5 Must-Haves for Value-Based Purchasing Success
While CMS' VBP program is one of the largest programs that seeks to pay providers based on value, the idea of "value-based" reimbursement for healthcare services, often referred to as "pay for performance" is increasingly being pursued by private payors.
"The wise payors in the market are doing this in partnership with strategic providers in the region," says Jim Evans, vice president, McKesson Health Solutions. Reimbursement based on value can be distributed in a number of models, ranging from fairly straightforward incentive payments or bonuses to bundled payments for episodes of care, accountable care models and capitated payments.
One of the more popular models currently in effect is incentive or "payback" payments from payors to providers that meet certain quality benchmarks for care. However, Mr. Evans says the industry will soon move beyond this, with providers eventually being paid case rates based on value or taking on risk for the outcomes of the care provided.
Providers may benefit by proactively reaching out to payors, if they haven't yet developed these sort of reimbursement models. "These partnerships would ideally give the provider the opportunity to influence the types of pilots as well as design reimbursement," says Mr.

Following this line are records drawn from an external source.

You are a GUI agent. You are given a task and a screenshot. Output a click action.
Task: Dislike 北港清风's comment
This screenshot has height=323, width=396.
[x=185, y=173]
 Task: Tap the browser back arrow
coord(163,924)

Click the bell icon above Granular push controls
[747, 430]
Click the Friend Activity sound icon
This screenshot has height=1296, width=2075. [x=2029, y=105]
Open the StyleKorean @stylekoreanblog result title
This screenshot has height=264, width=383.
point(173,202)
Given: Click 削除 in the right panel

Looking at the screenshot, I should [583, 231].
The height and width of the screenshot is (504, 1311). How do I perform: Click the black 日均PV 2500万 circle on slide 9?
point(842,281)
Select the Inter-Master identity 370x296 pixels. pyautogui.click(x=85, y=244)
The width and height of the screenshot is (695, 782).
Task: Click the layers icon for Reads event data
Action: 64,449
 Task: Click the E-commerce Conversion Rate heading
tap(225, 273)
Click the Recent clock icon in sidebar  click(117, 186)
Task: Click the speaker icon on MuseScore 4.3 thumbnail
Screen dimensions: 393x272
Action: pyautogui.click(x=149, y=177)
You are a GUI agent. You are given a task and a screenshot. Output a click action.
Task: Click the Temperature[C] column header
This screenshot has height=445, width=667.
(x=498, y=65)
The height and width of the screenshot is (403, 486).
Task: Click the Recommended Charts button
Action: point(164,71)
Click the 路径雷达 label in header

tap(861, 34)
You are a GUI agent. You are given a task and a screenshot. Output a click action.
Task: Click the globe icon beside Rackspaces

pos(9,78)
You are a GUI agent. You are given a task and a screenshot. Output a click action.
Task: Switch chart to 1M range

Evans.
However, preparing an organization for this sort of fundamental change certainly isn't easy. In fact, it can be difficult to know where to start. For organizations in this predicament, it's often best to start with the fundamentals. In terms of preparing for performance-based payments, Mr. Evans says there are five things organizations must have in place to be successful under advanced pay-for-performance or value-based models.
5 "must-haves" for success under value-based purchasing1. An electronic medical record system and tools for clinical decision making. "They need to have an EMR. It's almost trite to say, but a strong repository of clinical data is crucial," says Mr. Evans.
Beyond an EMR system, health systems will eventually need to implement processes and tools — including evidence-based decision making and utilization management software, among other solutions — that bring outcome and quality considerations directly to the site of care, not as an afterthought or assessment completed after care is provided.
2. Care management competencies. Here, providers must be able to identify patients most at risk for chronic diseases, readmissions and costly hospitalizations and then have programs in place to better coordinate their care through preventative and care management services. Or, as Mr. Evans explains, providers must "develop a competence of delivery of care around data."
Identifying at-risk patients often requires collaboration with payors as payors have the data needed to identify and track these patients. "This will require a mindset shift that says, 'I can trust the data, and it's representative of what's going on in my population,'" says Mr. Evans.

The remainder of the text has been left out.